▸ **REGISTROS DEL EJERCICIO**:
----

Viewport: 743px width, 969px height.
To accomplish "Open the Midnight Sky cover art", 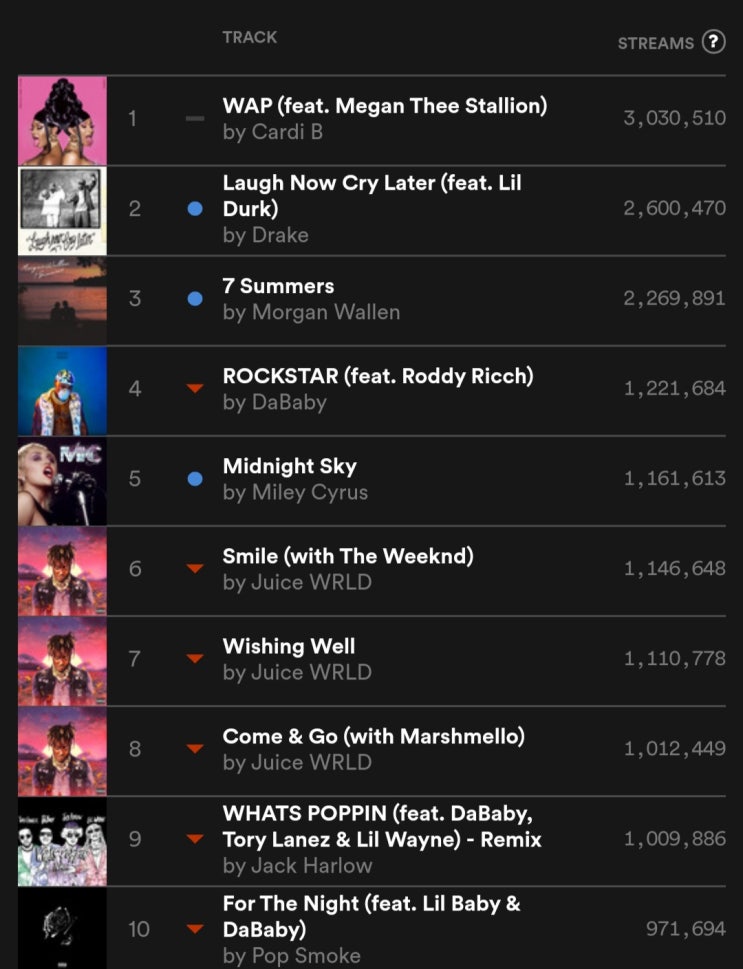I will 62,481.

----

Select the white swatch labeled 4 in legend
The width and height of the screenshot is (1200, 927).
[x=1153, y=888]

----

▸ **TRABAJO POR REALIZAR**: Presenta como lista numerada, sin las líneas en blanco, únicamente el tramo de los registros anteriores que comienza con la línea que contiene "Select the white swatch labeled 4 in legend" y termina con la que contiene "[x=1153, y=888]", ambas incluidas.

▸ **RESPUESTA PROPUESTA**:
1. Select the white swatch labeled 4 in legend
2. The width and height of the screenshot is (1200, 927).
3. [x=1153, y=888]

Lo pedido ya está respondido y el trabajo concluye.